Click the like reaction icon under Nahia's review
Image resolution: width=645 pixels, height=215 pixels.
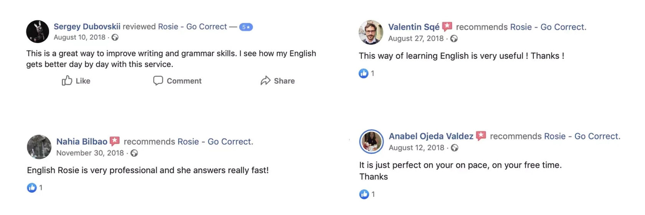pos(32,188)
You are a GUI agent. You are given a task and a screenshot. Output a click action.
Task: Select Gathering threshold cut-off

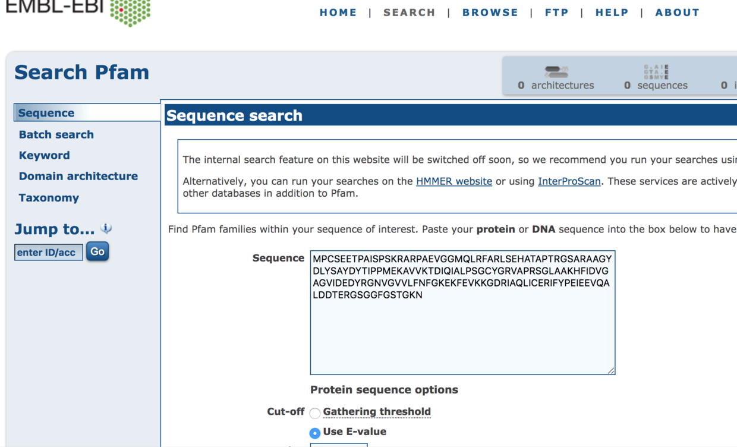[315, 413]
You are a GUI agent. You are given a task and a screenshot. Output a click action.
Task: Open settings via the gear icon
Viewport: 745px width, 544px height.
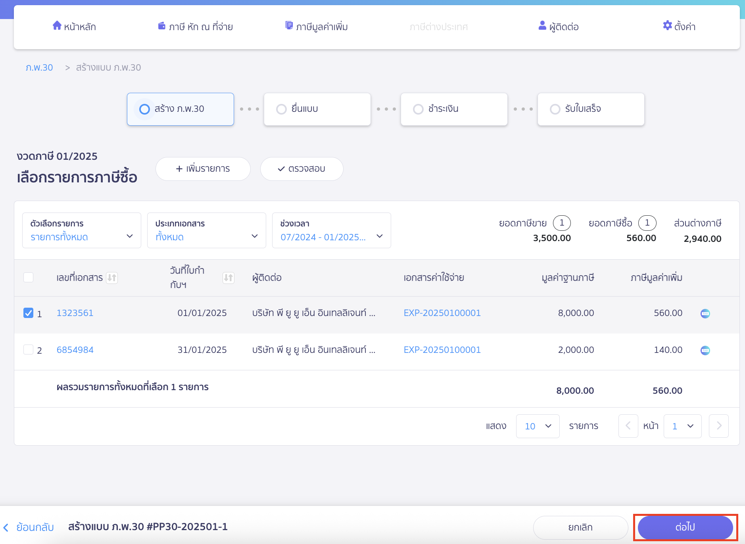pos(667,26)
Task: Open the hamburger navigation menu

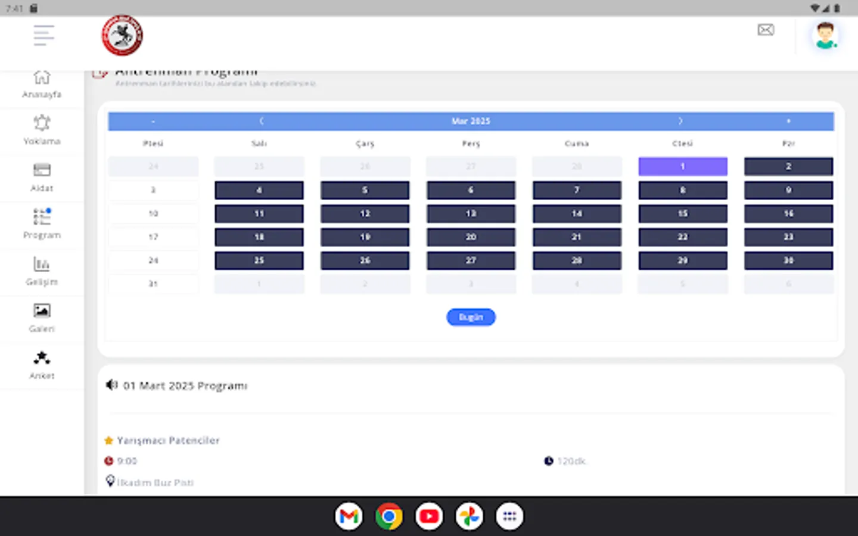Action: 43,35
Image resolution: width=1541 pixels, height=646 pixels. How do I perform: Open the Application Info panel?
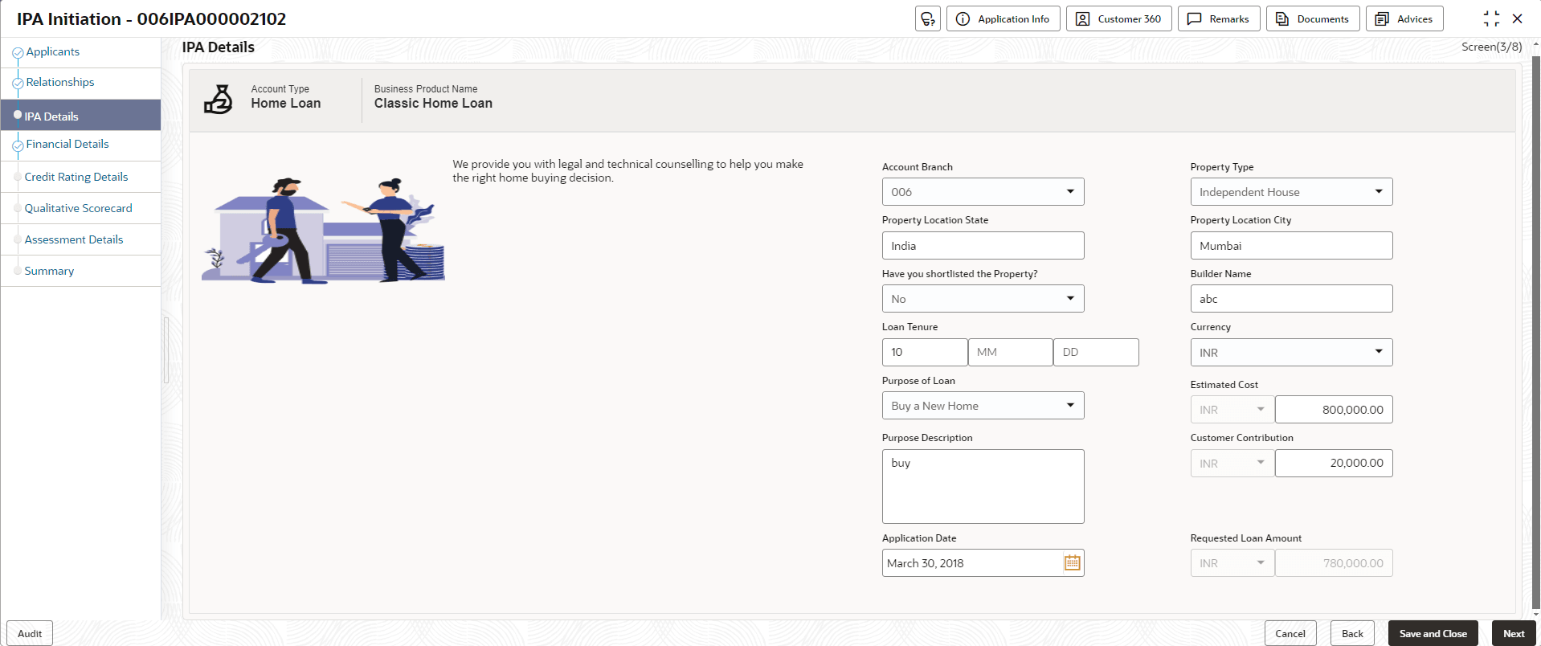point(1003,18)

....

• **TRY IT**:
Return exactly the lines from the one with "Task: Open the hamburger navigation menu" through the last line of the entries above, both ends included. No pictures may appear in the copy.

• **SOLUTION TO THIS PROBLEM**:
Task: Open the hamburger navigation menu

Action: 43,35
Image resolution: width=1541 pixels, height=646 pixels. How do I perform: Open the Application Info panel?
point(1003,18)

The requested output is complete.